Actually, what I probably want is a lover. Someone I vibe with, genuinely like, can kick it with, but mostly have really good sex with. It’d be great if we had similar kinks we could explore together, but also if there was enough trust established to just have really good regular, degular sex.
I’ve been celibate for most of this year intentionally (slipped up in May, but at least it was with my husband lmao). it’s helped me realize that I have a lot of love in my life that has nothing to do with a man or a romantic relationships. That discovery has been important. Learning my body, buying new toys, and exploring my sexuality via my nsfw blogs has all been really great.
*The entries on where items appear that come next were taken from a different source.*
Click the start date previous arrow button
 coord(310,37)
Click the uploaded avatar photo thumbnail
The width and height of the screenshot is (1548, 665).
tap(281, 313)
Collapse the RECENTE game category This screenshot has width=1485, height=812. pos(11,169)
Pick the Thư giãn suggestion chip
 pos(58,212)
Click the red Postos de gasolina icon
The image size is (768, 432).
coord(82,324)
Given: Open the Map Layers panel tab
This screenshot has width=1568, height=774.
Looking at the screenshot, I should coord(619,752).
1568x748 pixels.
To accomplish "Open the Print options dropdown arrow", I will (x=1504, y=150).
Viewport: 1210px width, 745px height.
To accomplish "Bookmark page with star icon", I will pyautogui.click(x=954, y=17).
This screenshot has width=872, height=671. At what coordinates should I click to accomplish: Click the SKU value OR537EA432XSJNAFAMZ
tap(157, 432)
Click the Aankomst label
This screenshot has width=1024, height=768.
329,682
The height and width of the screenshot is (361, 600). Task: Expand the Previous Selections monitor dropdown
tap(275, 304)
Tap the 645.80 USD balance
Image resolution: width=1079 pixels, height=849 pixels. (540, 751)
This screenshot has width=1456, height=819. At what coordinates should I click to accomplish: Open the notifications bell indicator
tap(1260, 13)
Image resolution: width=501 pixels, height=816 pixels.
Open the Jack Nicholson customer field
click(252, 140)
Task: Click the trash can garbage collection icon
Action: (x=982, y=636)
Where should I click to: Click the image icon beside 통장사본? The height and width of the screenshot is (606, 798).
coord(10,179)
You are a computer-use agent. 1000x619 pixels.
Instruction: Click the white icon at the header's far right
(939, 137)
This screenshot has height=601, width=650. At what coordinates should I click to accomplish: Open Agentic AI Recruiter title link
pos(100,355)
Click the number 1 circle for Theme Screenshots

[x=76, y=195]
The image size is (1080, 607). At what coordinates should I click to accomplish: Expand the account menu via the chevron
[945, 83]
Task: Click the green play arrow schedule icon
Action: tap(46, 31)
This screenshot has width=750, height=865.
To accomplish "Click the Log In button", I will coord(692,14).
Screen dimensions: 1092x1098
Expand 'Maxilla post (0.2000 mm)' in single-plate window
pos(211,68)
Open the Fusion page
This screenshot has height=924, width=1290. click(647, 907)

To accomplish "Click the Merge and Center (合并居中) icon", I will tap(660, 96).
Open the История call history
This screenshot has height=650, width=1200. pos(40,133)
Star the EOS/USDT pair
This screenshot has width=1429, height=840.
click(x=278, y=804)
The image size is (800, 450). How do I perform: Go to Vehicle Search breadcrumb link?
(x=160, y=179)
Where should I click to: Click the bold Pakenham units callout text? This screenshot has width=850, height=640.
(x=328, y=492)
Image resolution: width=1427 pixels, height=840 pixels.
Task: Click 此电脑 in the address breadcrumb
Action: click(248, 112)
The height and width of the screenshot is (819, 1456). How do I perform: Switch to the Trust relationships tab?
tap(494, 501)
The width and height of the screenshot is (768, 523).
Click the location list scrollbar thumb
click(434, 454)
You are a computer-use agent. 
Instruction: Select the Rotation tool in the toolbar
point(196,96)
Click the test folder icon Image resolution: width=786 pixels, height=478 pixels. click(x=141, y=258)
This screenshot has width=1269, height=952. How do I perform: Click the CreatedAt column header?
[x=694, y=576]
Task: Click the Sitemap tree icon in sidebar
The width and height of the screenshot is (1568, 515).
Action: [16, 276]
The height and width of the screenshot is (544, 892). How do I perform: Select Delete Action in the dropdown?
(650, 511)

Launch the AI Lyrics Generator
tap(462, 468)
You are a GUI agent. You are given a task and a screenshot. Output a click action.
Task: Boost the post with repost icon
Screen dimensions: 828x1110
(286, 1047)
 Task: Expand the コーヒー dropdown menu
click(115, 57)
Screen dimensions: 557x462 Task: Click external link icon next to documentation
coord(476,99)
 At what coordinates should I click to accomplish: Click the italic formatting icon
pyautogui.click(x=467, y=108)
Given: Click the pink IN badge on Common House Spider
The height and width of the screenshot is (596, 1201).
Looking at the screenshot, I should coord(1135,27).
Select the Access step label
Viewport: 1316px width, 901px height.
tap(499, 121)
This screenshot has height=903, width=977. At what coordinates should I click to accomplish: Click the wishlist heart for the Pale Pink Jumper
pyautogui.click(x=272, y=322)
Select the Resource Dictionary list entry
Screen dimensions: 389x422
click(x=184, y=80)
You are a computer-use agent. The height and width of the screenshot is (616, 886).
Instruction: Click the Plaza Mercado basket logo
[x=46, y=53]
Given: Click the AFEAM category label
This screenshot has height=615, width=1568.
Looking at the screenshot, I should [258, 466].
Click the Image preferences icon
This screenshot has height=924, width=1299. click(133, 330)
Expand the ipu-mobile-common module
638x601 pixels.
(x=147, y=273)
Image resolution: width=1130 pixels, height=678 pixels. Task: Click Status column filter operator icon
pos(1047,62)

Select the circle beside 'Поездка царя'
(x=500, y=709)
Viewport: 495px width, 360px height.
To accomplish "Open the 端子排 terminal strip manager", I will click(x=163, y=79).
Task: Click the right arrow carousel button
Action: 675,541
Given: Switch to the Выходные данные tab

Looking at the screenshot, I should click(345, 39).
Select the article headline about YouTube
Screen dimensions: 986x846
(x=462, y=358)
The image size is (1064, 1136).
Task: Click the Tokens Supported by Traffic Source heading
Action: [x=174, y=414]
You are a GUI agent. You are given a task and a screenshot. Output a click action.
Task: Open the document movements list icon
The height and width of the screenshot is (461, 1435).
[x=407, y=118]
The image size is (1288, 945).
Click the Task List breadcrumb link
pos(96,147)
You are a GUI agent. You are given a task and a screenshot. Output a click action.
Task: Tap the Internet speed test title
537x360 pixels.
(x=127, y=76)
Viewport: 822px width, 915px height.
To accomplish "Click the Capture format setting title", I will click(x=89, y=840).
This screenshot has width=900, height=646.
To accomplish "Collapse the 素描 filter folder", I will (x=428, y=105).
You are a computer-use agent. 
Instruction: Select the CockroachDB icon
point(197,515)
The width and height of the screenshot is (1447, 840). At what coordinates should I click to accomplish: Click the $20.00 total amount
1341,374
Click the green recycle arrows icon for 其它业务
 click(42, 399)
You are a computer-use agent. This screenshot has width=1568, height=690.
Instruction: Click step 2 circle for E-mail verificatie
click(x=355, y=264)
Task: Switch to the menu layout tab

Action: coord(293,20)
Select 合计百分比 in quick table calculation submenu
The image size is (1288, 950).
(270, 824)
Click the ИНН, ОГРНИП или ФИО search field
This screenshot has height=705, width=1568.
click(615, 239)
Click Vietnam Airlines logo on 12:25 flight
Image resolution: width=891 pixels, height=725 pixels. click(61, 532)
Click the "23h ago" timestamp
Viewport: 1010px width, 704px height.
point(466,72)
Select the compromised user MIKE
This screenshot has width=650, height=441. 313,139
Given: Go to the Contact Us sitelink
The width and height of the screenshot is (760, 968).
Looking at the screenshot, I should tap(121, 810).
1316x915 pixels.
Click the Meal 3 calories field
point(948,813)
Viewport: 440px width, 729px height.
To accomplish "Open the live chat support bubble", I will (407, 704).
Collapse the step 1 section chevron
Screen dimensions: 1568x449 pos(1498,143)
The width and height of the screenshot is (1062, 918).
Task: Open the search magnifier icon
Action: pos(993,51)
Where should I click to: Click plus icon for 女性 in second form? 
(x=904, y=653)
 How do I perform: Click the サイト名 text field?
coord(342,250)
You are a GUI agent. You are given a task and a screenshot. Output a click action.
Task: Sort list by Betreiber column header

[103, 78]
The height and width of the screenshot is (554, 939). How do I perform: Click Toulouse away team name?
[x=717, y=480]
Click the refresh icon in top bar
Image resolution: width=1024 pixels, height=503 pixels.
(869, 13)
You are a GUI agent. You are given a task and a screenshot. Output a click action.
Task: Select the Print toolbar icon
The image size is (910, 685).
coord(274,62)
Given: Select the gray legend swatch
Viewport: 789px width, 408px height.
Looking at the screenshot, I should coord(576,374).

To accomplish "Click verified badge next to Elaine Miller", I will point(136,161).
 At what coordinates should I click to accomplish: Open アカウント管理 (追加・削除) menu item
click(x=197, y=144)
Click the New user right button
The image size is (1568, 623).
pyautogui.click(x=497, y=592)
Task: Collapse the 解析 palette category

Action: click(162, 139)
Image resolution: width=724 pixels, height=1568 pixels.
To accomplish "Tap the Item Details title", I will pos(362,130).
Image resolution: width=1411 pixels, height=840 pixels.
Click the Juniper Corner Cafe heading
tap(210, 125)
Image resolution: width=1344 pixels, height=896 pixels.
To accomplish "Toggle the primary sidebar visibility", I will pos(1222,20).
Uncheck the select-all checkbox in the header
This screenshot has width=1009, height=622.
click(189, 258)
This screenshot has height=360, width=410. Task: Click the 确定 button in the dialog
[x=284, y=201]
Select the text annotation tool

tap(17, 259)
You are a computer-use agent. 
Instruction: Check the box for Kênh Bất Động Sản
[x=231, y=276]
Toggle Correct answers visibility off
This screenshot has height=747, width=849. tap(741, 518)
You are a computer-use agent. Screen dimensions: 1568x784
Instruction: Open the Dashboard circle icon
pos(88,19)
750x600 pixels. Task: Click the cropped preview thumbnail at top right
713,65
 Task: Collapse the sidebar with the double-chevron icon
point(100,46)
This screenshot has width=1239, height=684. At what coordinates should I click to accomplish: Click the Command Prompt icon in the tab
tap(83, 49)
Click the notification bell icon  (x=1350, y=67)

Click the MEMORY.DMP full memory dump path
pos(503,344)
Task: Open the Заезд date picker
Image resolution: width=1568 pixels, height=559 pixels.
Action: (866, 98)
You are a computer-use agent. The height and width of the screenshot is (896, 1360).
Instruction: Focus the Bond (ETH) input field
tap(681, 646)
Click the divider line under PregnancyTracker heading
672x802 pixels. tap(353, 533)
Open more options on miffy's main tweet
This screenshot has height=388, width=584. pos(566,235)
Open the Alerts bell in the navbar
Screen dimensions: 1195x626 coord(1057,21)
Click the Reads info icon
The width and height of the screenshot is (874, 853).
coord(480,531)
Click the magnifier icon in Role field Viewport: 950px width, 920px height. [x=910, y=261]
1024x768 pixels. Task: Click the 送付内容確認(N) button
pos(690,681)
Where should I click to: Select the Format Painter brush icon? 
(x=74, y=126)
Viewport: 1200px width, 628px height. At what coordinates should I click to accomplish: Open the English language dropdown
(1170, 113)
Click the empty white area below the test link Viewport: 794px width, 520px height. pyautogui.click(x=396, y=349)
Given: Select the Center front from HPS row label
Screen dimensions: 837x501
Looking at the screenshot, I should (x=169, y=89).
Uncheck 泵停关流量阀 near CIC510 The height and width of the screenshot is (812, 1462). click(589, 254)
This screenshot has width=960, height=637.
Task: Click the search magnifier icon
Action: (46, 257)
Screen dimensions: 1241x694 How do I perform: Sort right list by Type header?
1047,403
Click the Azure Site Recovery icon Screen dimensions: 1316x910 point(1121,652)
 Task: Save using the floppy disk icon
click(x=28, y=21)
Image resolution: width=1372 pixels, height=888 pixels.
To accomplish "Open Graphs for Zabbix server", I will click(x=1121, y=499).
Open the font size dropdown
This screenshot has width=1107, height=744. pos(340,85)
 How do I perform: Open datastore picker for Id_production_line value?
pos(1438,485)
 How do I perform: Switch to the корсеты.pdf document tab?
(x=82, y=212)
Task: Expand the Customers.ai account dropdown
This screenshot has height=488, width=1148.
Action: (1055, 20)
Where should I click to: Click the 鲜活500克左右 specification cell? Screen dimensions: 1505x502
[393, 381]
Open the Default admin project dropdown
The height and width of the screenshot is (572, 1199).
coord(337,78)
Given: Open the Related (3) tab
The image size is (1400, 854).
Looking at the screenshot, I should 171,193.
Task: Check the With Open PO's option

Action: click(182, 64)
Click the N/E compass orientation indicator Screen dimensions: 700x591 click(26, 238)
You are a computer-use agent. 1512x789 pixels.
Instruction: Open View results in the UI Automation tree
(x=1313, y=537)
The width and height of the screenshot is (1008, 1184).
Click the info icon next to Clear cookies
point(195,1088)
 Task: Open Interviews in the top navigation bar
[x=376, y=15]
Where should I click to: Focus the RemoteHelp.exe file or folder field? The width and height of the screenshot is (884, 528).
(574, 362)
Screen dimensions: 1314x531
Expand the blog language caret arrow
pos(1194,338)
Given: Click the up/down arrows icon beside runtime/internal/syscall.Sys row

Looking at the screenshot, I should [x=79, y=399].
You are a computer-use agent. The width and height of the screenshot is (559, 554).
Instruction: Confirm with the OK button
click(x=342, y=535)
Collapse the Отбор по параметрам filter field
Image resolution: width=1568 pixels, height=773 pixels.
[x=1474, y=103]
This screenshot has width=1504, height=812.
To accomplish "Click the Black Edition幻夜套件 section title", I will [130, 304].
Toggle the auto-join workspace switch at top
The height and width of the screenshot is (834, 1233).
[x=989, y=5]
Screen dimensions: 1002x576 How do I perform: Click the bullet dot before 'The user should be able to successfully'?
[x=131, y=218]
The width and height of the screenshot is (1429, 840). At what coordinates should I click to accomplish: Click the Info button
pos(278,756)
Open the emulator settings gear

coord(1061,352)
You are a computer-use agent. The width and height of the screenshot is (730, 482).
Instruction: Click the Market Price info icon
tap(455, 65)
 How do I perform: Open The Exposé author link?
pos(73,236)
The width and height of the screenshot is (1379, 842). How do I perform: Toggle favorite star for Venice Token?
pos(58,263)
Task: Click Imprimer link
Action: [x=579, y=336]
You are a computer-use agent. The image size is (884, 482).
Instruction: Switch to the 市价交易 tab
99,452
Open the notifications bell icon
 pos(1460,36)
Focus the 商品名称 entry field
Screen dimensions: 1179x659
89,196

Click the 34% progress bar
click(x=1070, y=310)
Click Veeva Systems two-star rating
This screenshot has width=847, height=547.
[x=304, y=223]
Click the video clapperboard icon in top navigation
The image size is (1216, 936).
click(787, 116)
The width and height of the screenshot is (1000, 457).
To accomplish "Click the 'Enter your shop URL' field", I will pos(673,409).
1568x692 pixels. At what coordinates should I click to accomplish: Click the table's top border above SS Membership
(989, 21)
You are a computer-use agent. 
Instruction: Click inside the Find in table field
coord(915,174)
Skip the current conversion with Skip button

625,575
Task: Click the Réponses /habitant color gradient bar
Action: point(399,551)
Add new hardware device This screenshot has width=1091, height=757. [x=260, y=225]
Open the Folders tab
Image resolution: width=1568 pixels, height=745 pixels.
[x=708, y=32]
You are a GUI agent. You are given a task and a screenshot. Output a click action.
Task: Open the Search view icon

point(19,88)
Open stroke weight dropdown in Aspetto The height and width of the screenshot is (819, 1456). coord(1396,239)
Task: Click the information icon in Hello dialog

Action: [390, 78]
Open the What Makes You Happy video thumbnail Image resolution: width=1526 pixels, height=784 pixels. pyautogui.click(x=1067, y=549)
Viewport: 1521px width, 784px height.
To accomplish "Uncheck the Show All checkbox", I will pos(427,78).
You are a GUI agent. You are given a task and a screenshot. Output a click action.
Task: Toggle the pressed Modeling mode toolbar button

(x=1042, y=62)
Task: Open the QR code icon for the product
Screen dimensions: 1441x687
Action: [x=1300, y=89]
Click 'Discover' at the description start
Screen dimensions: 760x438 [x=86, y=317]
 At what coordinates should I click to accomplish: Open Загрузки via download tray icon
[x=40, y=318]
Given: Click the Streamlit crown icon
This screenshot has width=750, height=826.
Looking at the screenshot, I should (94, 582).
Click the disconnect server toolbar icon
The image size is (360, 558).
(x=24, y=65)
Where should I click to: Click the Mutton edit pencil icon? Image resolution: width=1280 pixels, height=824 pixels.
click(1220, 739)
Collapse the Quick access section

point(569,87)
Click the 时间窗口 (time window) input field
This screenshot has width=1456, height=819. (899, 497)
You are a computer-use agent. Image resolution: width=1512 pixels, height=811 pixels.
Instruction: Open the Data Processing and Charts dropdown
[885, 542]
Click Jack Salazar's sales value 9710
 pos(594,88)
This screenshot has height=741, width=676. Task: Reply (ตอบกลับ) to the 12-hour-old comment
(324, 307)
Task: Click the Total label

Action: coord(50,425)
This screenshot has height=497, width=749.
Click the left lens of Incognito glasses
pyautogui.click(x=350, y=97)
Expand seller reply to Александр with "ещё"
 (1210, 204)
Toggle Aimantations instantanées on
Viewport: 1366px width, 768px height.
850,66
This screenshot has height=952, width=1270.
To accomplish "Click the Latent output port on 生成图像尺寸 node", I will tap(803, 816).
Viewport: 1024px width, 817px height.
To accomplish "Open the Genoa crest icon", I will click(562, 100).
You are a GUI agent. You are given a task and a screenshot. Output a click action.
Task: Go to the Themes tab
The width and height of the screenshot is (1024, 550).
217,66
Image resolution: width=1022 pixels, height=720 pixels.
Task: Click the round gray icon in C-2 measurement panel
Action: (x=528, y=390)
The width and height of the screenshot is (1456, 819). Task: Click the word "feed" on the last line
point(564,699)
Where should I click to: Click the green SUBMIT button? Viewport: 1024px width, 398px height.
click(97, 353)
And now that I’ve given it some thought and had seven months to sort of reset my relationship with my body and sex, I think what I want is a play partner or lover.
They don’t have to live in the same city as me. Actually, it’s probably ideal that they don’t. While I would be interested in long-term play, I don’t think I’m in the space to seriously date anyone. I don’t wanna be a secret. I don’t wanna be the other woman. I don’t even really wanna be in a rotation. I want consistent, safe, really good sex.
So while this isn’t a request for proposals lol, I am putting this out there to the universe and hoping that maybe someone that’s a good fit comes to me in return. ✨
It goes without saying, that misogynists, incels, feeders, or any other sort of person that likes to fetishize fat black women do not need to shoot their shot.